DATA FOR THIS EXERCISE —

Content starts

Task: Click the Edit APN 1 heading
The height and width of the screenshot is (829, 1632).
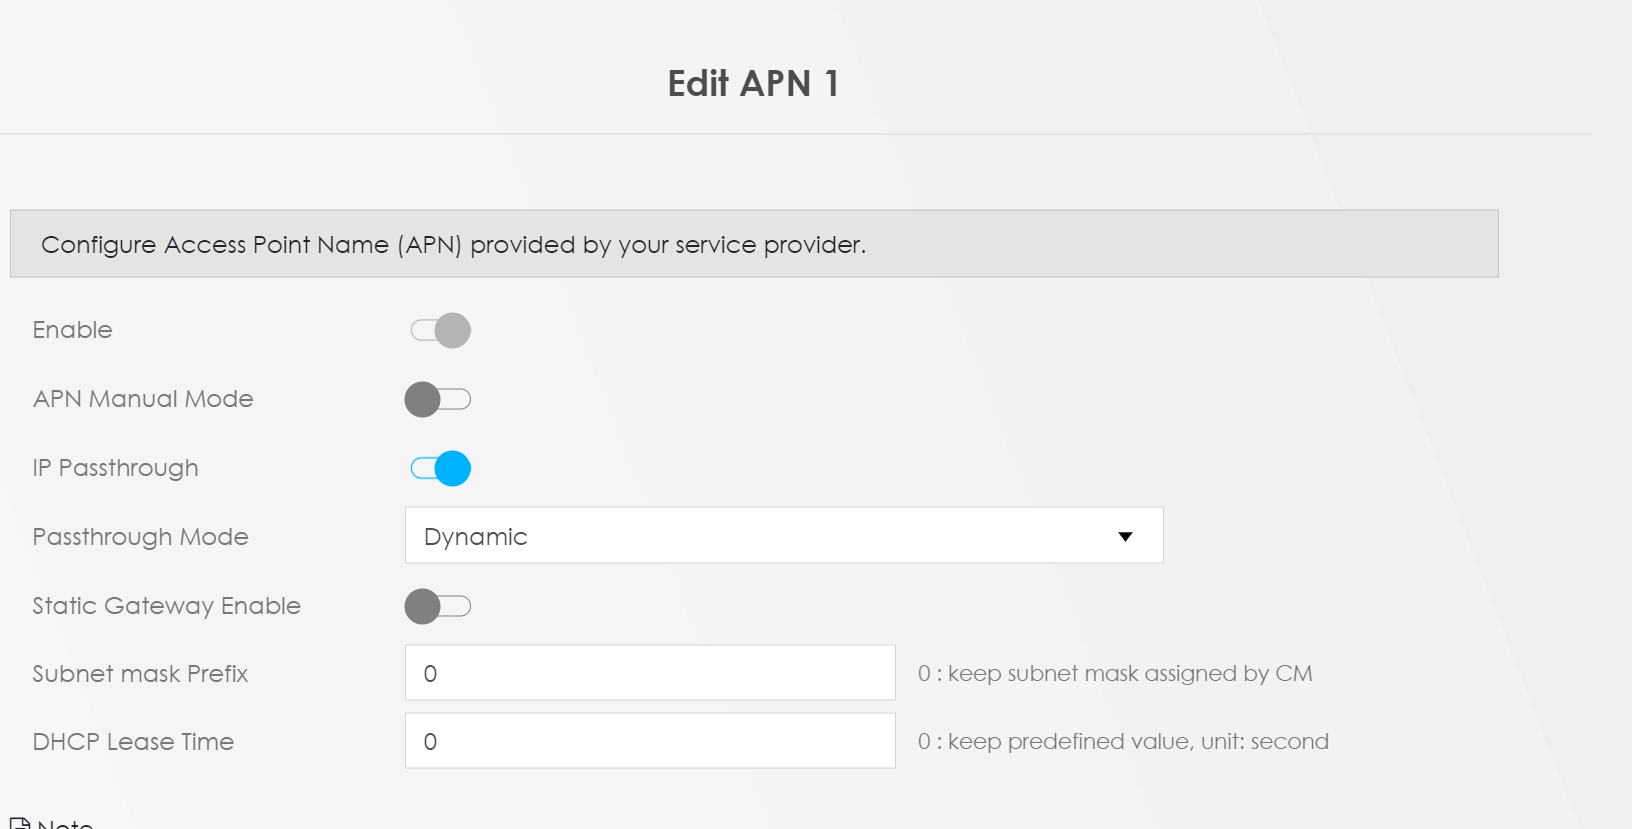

Content ends
Content starts

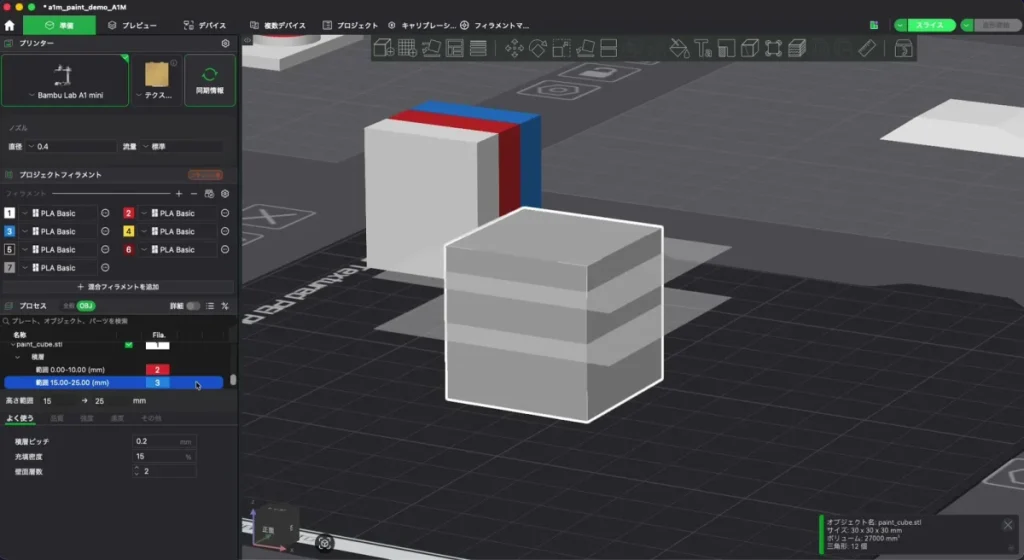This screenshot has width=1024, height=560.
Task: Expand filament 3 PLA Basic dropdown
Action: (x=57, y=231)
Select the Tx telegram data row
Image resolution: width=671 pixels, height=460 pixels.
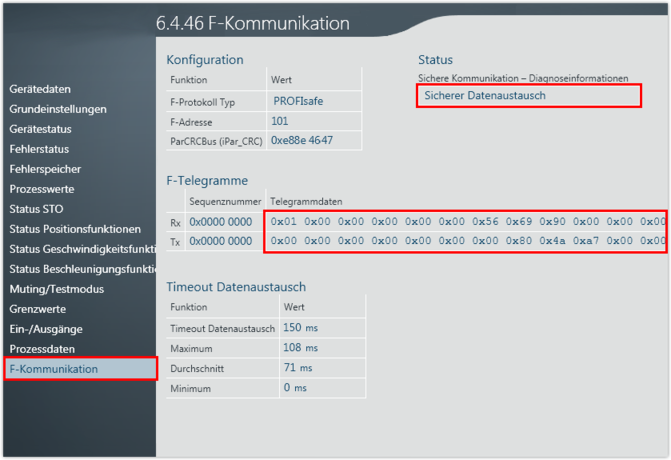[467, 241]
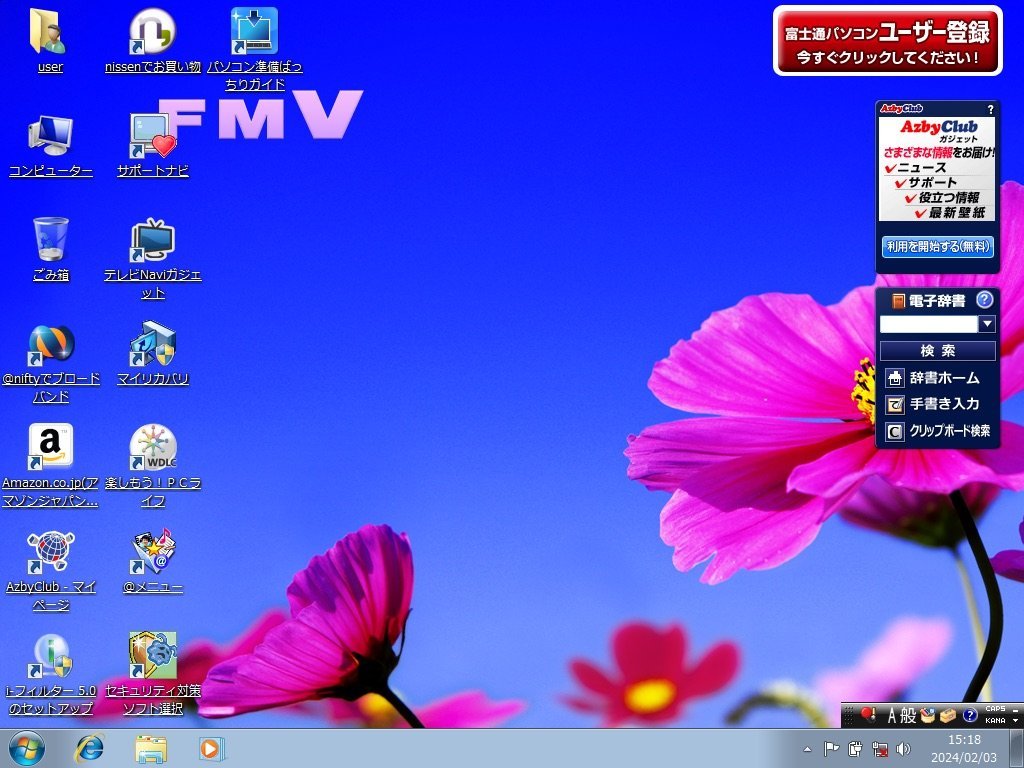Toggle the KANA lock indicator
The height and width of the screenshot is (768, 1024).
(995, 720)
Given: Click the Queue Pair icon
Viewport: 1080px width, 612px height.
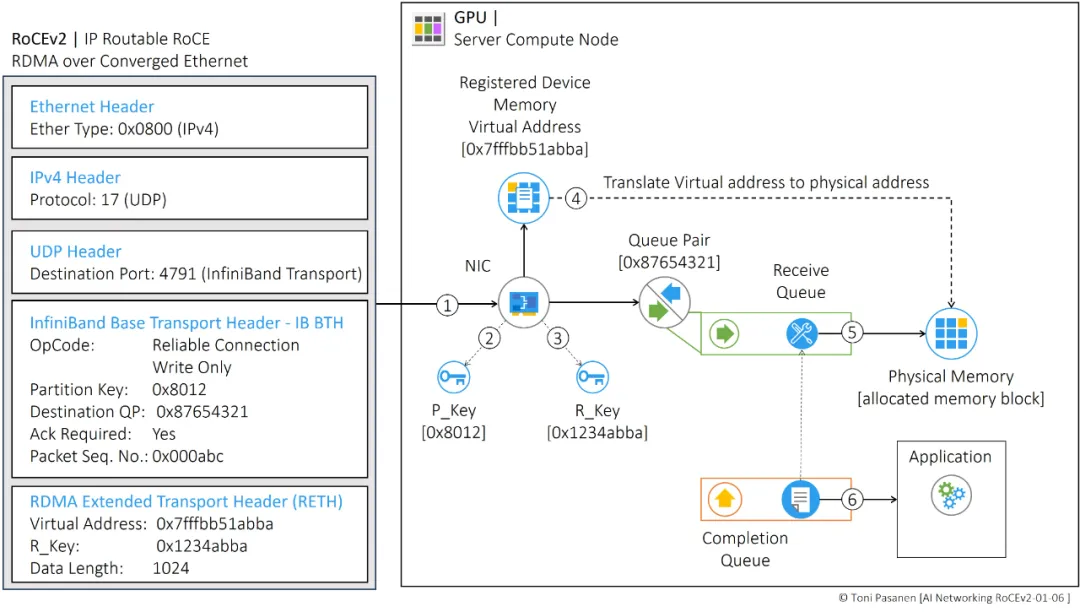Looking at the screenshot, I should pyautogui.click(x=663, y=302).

Content ends

TASK STATEMENT — Print exactly the lines above, between the one holding "Task: Click the Edit APN 1 heading" and the one holding "The height and width of the screenshot is (829, 1632).", inclusive, and nothing besides.

RESULT BELOW —
Task: Click the Edit APN 1 heading
The height and width of the screenshot is (829, 1632).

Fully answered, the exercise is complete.